Tafsir Surat Ar-Rum, ayat 52-53
{فَإِنَّكَ
لَا تُسْمِعُ الْمَوْتَى وَلا تُسْمِعُ الصُّمَّ الدُّعَاءَ إِذَا وَلَّوْا
مُدْبِرِينَ (52) وَمَا أَنْتَ بِهَادِي الْعُمْيِ عَنْ ضَلالَتِهِمْ إِنْ تُسْمِعُ
إِلا مَنْ يُؤْمِنُ بِآيَاتِنَا فَهُمْ مُسْلِمُونَ (53) }
Maka sesungguhnya kamu tidak akan sanggup
menjadikan orang-orang yang mati itu dapat mendengar, dan menjadikan orang-orang
yang tuli dapat mendengar seruan, apabila mereka itu berpaling membelakangi. Dan
kamu sekali-kali tidak akan dapat memberi petunjuk kepada orang-orang yang buta
(mata hatinya) dari kesesatannya.

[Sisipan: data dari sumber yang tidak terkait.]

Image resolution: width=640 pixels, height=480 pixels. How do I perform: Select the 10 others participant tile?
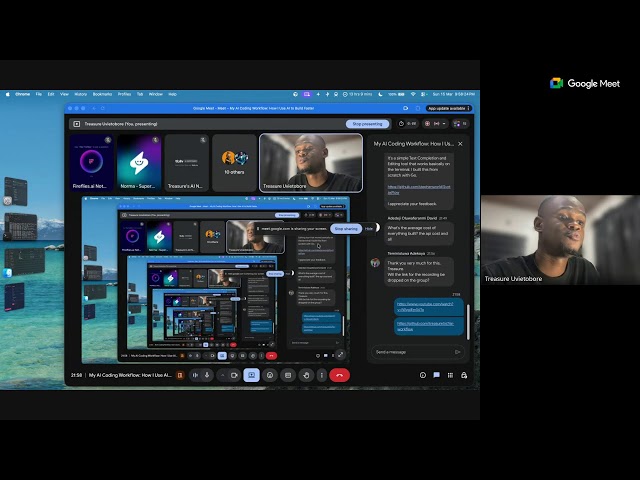point(235,163)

Dan
kamu tidak dapat memperdengarkan (petunjuk Tuhan) melainkan kepada
orang-orang yang beriman dengan ayat-ayat Kami, mereka itulah orang-orang yang
berserah diri (kepada Kami).
Allah Swt. berfirman bahwa sesungguhnya kamu, Muhammad, tidak akan sanggup
membuat orang-orang yang telah mati di dalam kuburnya dapat mendengar, dan kamu
tidak akan dapat menyampaikan seruanmu kepada orang tuli yang tidak mau
mendengar seruanmu, sedangkan mereka berpaling darimu. Demikian pula kamu tidak
akan sanggup memberi petunjuk kepada orang yang buta dari perkara yang hak, lalu
menyadarkan mereka dari kesesatannya, melainkan hal itu hanya Allah-lah yang
dapat melakukannya. Karena sesungguhnya Allah Swt. dengan kekuasaan-Nya dapat
menjadikan orang-orang yang telah mati mendengar suara orang-orang yang hidup,
jika Dia menghendaki. Dan Dia dapat memberi petunjuk kepada siapa yang
dikehendaki-Nya, juga dapat menyesatkan siapa yang dikehendaki-Nya. Tiada
seorang pun yang dapat melakukan hal tersebut selain dari Allah semata. Karena
itulah disebutkan oleh firman-Nya:
{إِنْ
تُسْمِعُ إِلا مَنْ يُؤْمِنُ بِآيَاتِنَا فَهُمْ مُسْلِمُونَ}
Dan kamu tidak dapat memperdengarkan (petunjuk Tuhan) melainkan
kepada orang-orang yang beriman dengan ayat-ayat Kami, mereka itulah orang-orang
yang berserah diri. (Ar-Rum: 53)
Yakni orang-orang yang patuh, tunduk, dan mendengarkan; dan mereka itulah
orang-orang yang mendengarkan perkara yang hak, lalu mengikutinya. Demikianlah
ciri khas orang-orang mukmin. Bagian yang pertama merupakan gambaran perihal
orang-orang kafir. Makna ayat ini sama dengan apa yang disebutkan dalam ayat
lain melalui firman-Nya:
{إِنَّمَا
يَسْتَجِيبُ الَّذِينَ يَسْمَعُونَ وَالْمَوْتَى يَبْعَثُهُمُ اللَّهُ ثُمَّ
إِلَيْهِ يُرْجَعُونَ}
Hanya orang-orang yang mendengar sajalah yang mematuhi (seruan Allah),
dan orang-orang yang mati (hatinya), akan dibangkitkan oleh Allah,
kemudian kepada-Nyalah mereka dikembalikan. (Al-An'am: 36)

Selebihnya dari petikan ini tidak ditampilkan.